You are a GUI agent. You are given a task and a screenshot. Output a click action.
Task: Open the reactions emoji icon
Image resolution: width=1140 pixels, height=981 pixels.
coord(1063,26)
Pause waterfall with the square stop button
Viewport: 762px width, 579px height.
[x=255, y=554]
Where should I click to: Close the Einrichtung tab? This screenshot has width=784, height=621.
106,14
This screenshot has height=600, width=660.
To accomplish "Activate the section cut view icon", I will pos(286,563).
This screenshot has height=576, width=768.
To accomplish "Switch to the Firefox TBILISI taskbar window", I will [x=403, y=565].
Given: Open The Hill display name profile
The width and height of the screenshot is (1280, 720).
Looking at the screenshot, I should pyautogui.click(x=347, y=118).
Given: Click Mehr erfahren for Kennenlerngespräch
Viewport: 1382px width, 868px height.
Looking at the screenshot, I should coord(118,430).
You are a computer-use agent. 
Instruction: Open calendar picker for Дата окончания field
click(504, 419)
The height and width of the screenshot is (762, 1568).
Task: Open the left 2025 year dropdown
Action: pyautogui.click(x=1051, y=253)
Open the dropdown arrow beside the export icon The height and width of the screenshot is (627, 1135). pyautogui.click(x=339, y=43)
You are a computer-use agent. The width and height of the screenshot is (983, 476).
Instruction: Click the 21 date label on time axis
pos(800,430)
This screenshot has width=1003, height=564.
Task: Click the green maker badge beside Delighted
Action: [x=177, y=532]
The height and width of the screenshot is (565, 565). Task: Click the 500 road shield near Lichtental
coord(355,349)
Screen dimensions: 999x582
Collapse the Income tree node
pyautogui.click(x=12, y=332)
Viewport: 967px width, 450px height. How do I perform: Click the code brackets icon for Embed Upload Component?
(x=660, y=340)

■ ■ ■ ■

Your task is to return all of the material exactly.

You are a GUI agent. You are given a task and a screenshot. Output a click action.
Task: Open the reactions emoji icon
Image resolution: width=1140 pixels, height=981 pixels.
coord(1063,26)
Pause waterfall with the square stop button
Viewport: 762px width, 579px height.
[x=255, y=554]
Where should I click to: Close the Einrichtung tab? This screenshot has width=784, height=621.
106,14
This screenshot has height=600, width=660.
To accomplish "Activate the section cut view icon", I will pos(286,563).
This screenshot has height=576, width=768.
To accomplish "Switch to the Firefox TBILISI taskbar window", I will [x=403, y=565].
Given: Open The Hill display name profile
The width and height of the screenshot is (1280, 720).
Looking at the screenshot, I should pyautogui.click(x=347, y=118).
Given: Click Mehr erfahren for Kennenlerngespräch
Viewport: 1382px width, 868px height.
Looking at the screenshot, I should coord(118,430).
You are a computer-use agent. 
Instruction: Open calendar picker for Дата окончания field
click(504, 419)
The height and width of the screenshot is (762, 1568).
Task: Open the left 2025 year dropdown
Action: pyautogui.click(x=1051, y=253)
Open the dropdown arrow beside the export icon The height and width of the screenshot is (627, 1135). pyautogui.click(x=339, y=43)
You are a computer-use agent. The width and height of the screenshot is (983, 476).
Instruction: Click the 21 date label on time axis
pos(800,430)
This screenshot has width=1003, height=564.
Task: Click the green maker badge beside Delighted
Action: [x=177, y=532]
The height and width of the screenshot is (565, 565). Task: Click the 500 road shield near Lichtental
coord(355,349)
Screen dimensions: 999x582
Collapse the Income tree node
pyautogui.click(x=12, y=332)
Viewport: 967px width, 450px height. How do I perform: Click the code brackets icon for Embed Upload Component?
(x=660, y=340)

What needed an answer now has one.